— The problem —
Find the line below with "This screenshot has width=589, height=357." and the line with "The height and width of the screenshot is (363, 333).". Output exactly those lines and everything between them, leaving out the pictures.

— Records for the exercise —
+ + + + +

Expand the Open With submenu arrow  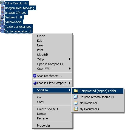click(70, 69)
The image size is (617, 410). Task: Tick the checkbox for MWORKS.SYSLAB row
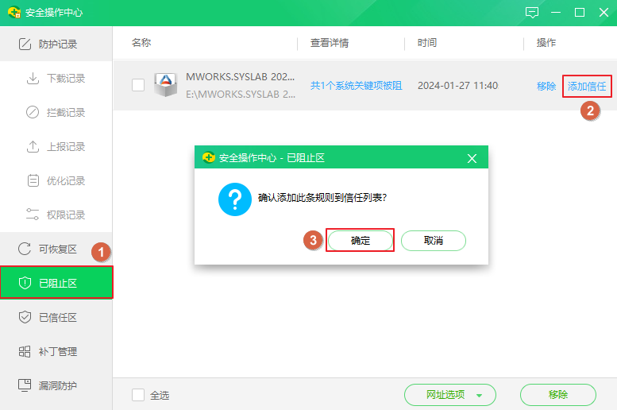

+ + + + +

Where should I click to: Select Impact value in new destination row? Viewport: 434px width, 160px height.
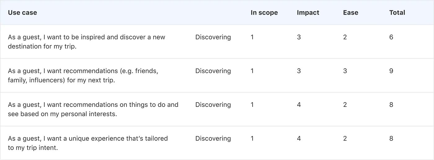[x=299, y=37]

+ + + + +

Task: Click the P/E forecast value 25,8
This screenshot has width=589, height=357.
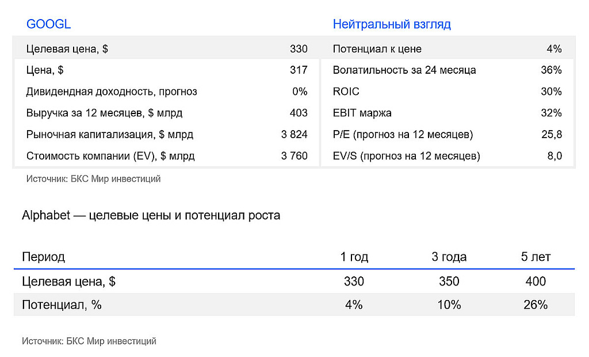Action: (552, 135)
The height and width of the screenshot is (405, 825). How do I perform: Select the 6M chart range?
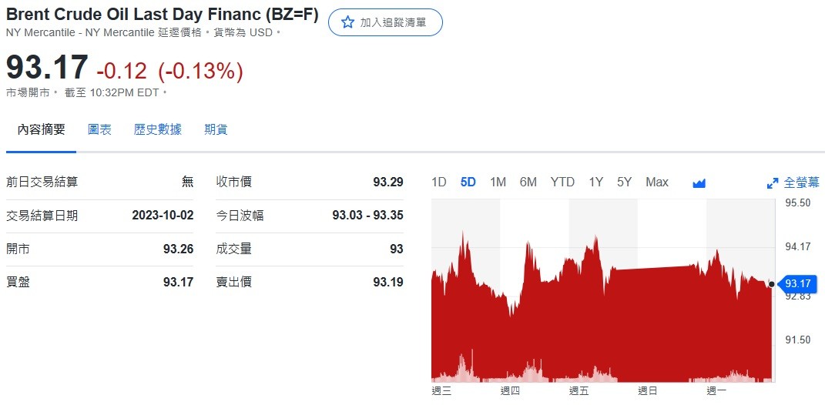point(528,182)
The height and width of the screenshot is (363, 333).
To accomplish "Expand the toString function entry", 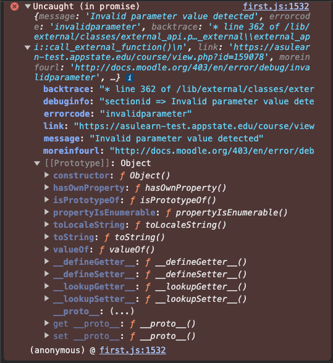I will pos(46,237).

+ + + + +

— Result of the task —
This screenshot has width=589, height=357.
Action: (552, 135)
The height and width of the screenshot is (405, 825). How do I perform: Select the 6M chart range?
point(528,182)
The height and width of the screenshot is (363, 333).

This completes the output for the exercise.